• [YOUR TASK]
Begin the copy at the line that contains "Task: Select The", end it at the last line of the entries below, keep every word exact, and include no pictures.

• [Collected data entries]
BEGIN
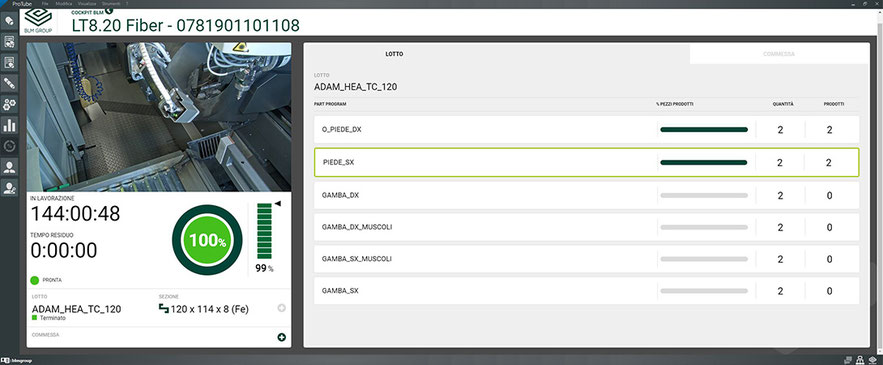Select the LOTTO tab
The image size is (883, 365).
click(x=394, y=54)
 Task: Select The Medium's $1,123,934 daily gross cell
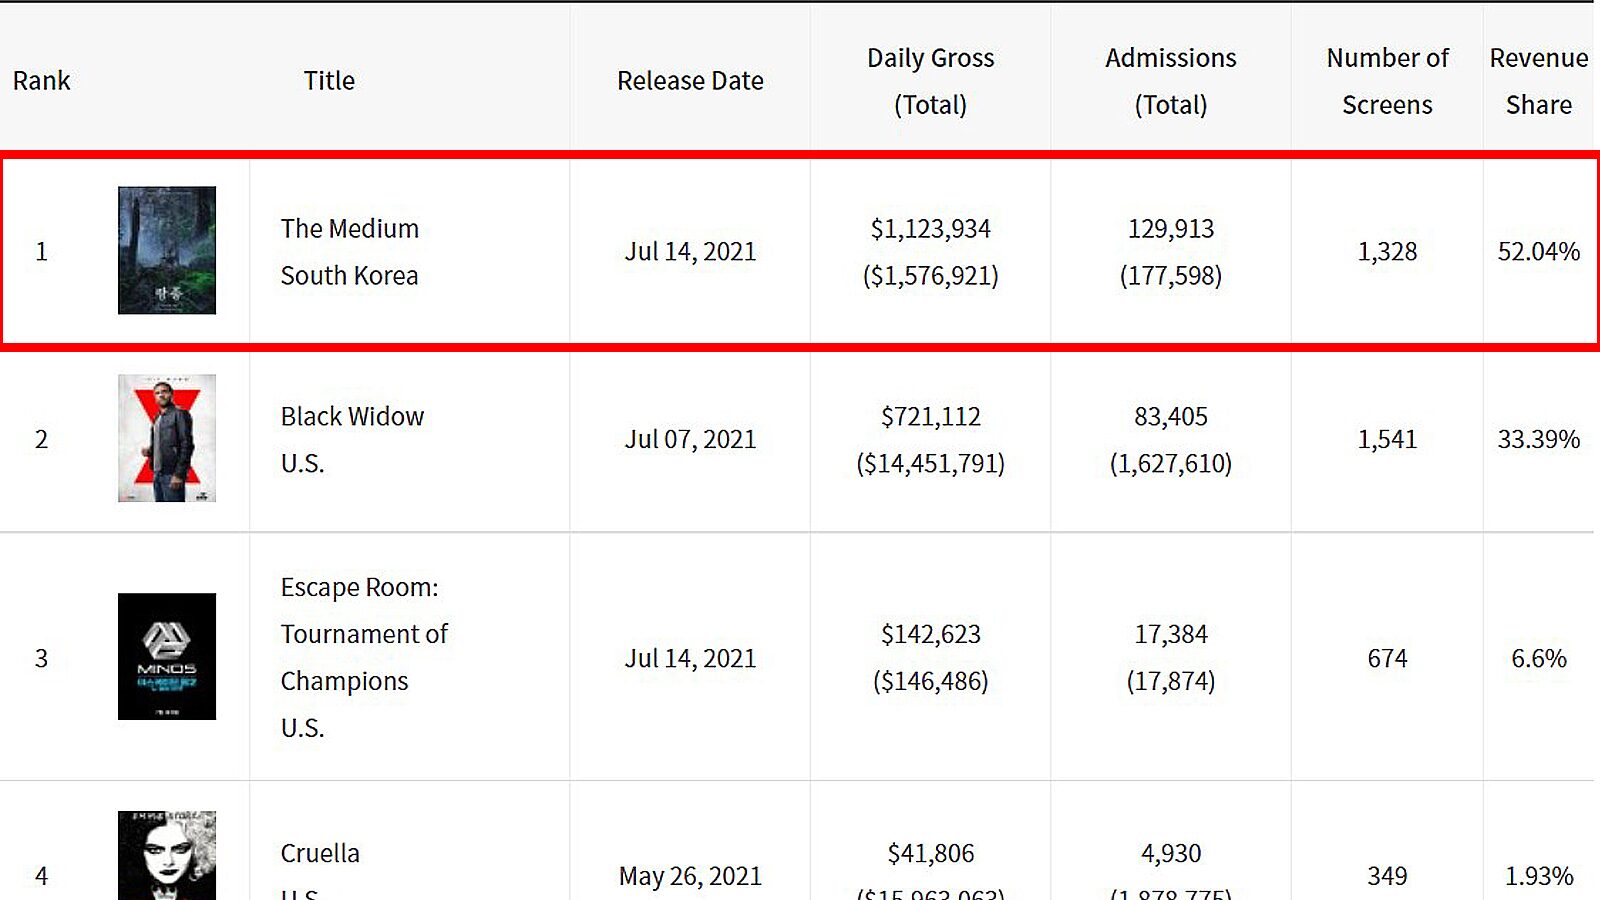[930, 230]
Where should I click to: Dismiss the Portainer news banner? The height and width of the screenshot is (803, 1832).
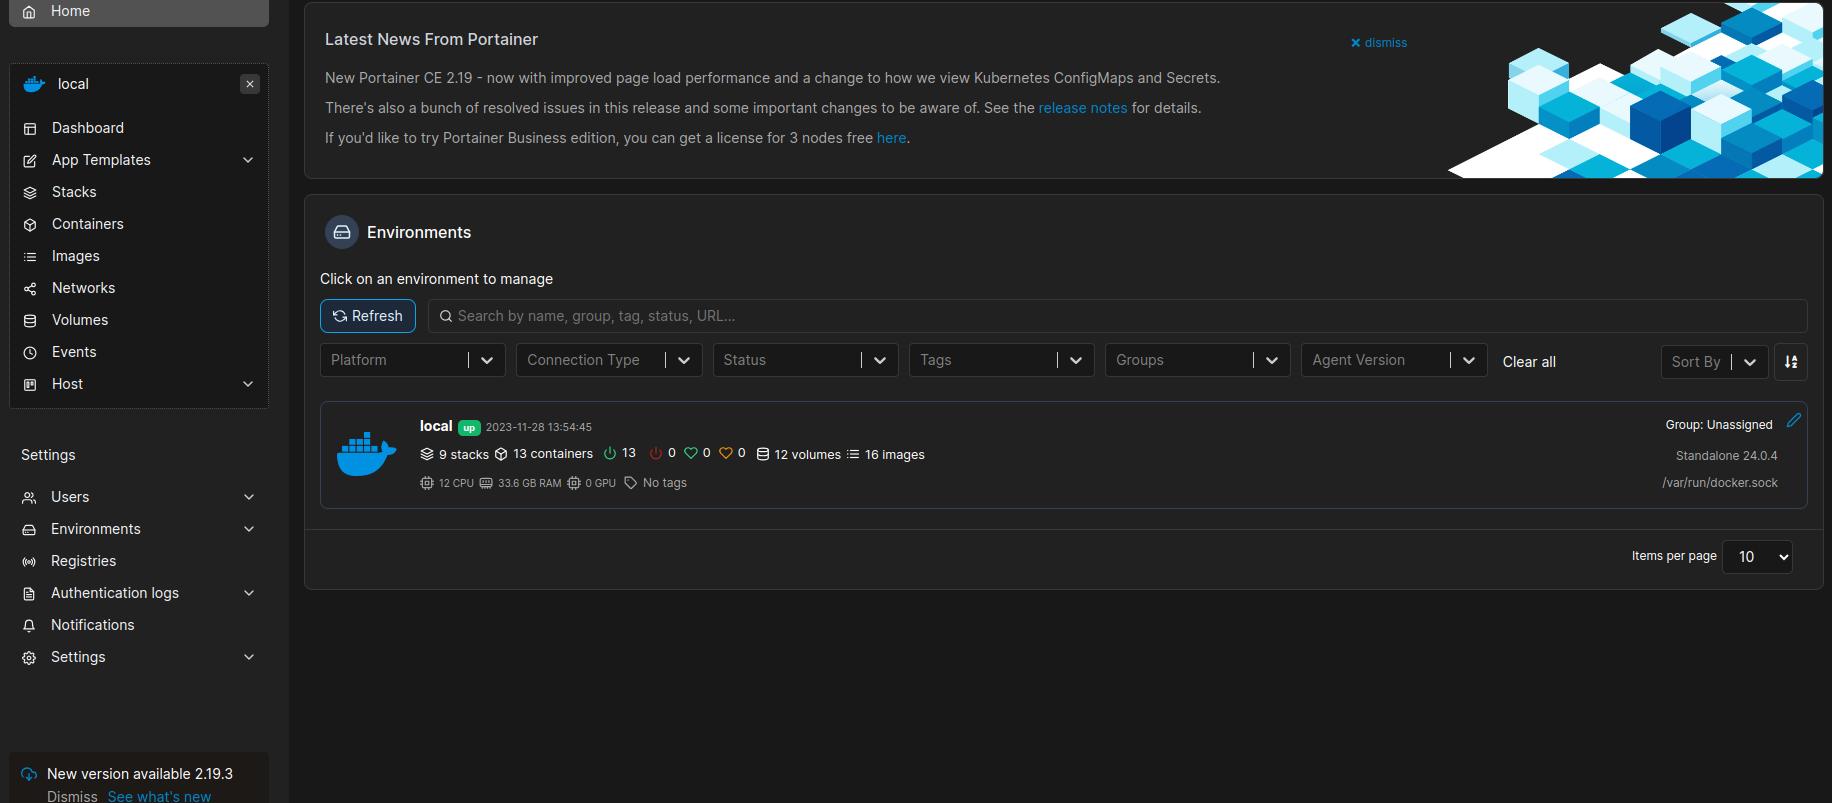(1378, 43)
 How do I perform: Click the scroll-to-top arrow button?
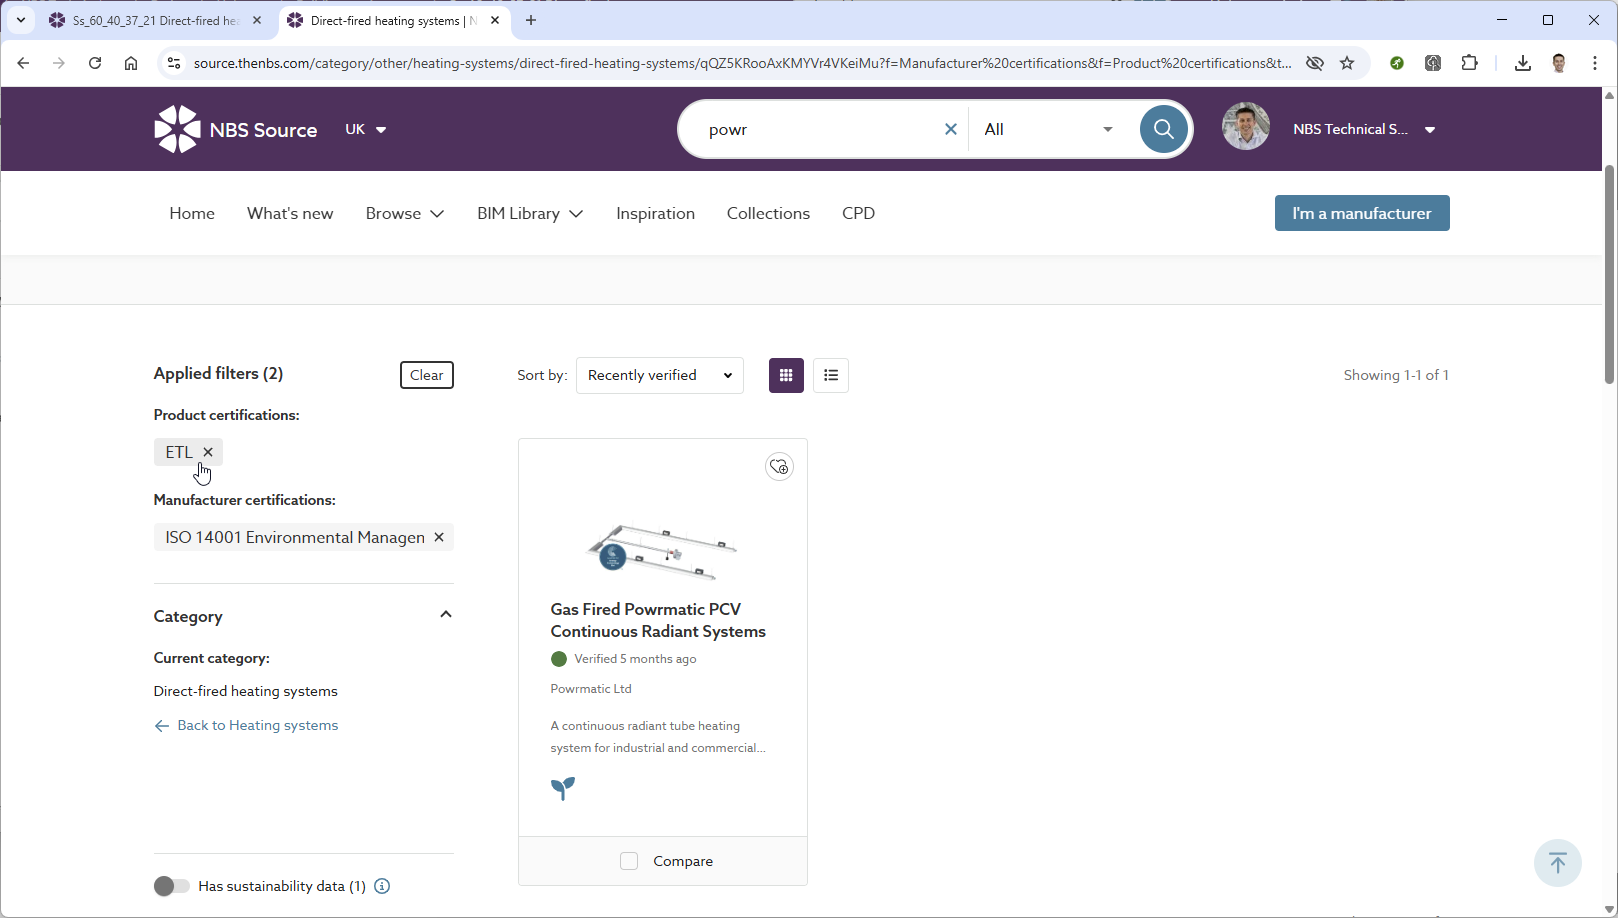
END
• [ANSWER SECTION]
 Task: Select The Medium's $1,123,934 daily gross cell
[930, 230]
Where should I click to: Dismiss the Portainer news banner? The height and width of the screenshot is (803, 1832).
(1378, 43)
 How do I perform: Click the scroll-to-top arrow button?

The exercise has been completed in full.